Is it possible to automatically optimize code like this? (Maybe with things like project Roslyn???) or should I place everything together in one big method?

Edit: I'm also interested in maybe some analysis on the JIT/CLR code differences in these 2 cases. (So where this problem actually comes from)

Edit2: All code was compiled in release mode

score 5 · Accepted Answer · answered Oct 30 '12 at 09:17

5

It is a problem, JIT has an inline optimization for methods (where the whole method code is actually injected inside the calling parent code) but this only happens for methods that are compiled to 32 bytes or less. I have no idea why the 32 byte limitation exists and would also like to see an 'inline' keyword in C# like in C/C++ exactly for these issues.

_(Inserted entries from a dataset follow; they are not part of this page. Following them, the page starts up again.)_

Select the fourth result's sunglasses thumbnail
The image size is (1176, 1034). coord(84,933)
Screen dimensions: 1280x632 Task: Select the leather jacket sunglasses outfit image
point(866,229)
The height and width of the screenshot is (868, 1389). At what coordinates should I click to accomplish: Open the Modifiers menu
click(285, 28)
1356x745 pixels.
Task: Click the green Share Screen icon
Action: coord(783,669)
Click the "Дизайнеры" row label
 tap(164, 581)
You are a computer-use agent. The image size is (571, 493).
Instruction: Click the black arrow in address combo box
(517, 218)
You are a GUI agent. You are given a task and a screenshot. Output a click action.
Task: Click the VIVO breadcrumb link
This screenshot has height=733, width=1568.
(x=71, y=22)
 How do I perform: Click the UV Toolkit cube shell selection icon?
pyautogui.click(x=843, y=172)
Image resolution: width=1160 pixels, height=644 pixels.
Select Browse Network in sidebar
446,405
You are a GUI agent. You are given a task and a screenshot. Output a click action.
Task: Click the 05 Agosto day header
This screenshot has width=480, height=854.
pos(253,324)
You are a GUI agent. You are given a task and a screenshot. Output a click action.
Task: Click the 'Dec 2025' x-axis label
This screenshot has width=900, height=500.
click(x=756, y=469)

answered Oct 30 '12 at 09:17

Gilad

2,876
5
29
40

I've never heard of the inline keyword but it seems to do exactly what I need :), I hope Microsoft can add it to C# someday too. – Devedse Oct 30 '12 at 09:34
I've tried to put [MethodImpl(MethodImplOptions.AggressiveInlining)] in front of my GoDrawPixel(......) method with no avail. It is still 0.4 seconds slower then the direct implementation. – Devedse Oct 30 '12 at 10:14
I'm using that, but it's not making any difference :/ – Devedse Oct 30 '12 at 10:33
I hope someone can help me figure this one out because this seems to be the most promising answer, if it works. – Devedse Oct 30 '12 at 10:47
Did you set the compilation to "Release" ? If you ever figure this out write it in your question as this also interests me. – Gilad Oct 30 '12 at 12:58
Yes I have. I have also tried to compile my code with mono where it actually ran faster the way Marc Gravell said compared to the direct way (which makes no sense whatsoever) – Devedse Oct 30 '12 at 13:23
let us [continue this discussion in chat](http://chat.stackoverflow.com/rooms/18855/discussion-between-devedse-and-gilad) – Devedse Oct 31 '12 at 11:15
I've solved this problem with the [MethodImpl(MethodImplOptions.AggressiveInlining)] thing above my method. The speed increase wasn't really noticable untill I ran the program with shift+f5 instead of f5 in release mode (this doesn't attach the debugger). In this case, the inlined code was almost 2 times as fast as the not inlined one. – Devedse Nov 29 '12 at 18:16
@Gilad do you have a reference/source for the 32 byte figure? I'd like to read more about it. – rollsch Jan 16 '18 at 00:35

Marc Gravell · Answer 2 · 2012-10-30T09:34:07.190

5

The first thing I would try would be making it static rather than instance:

public static void GoDrawPixel(PixelChangedEventHandler pixelChanged,
    int x, int y, bool enabled)
{
    if (pixelChanged != null)
    {
        pixelChanged.Invoke(new PixelChangedEventArgs(x, y, enabled));
    }
}

this changes a few things:

the stack semantics remain comparable (it loads a reference, 2 ints and a bool either way)
the callvirt becomes call - which avoids some minor overheads
the ldarg0/ldfld pair (this.pixelChanged) becomes a single ldarg0

the next thing I would look at is PixelChangedEventArgs; it might be that passing that as a struct is cheaper if it avoids a lot of allocations; or perhaps just:

pixelChanged(x, y, enabled);

(raw arguments rather than a wrapper object - requires a change in signature)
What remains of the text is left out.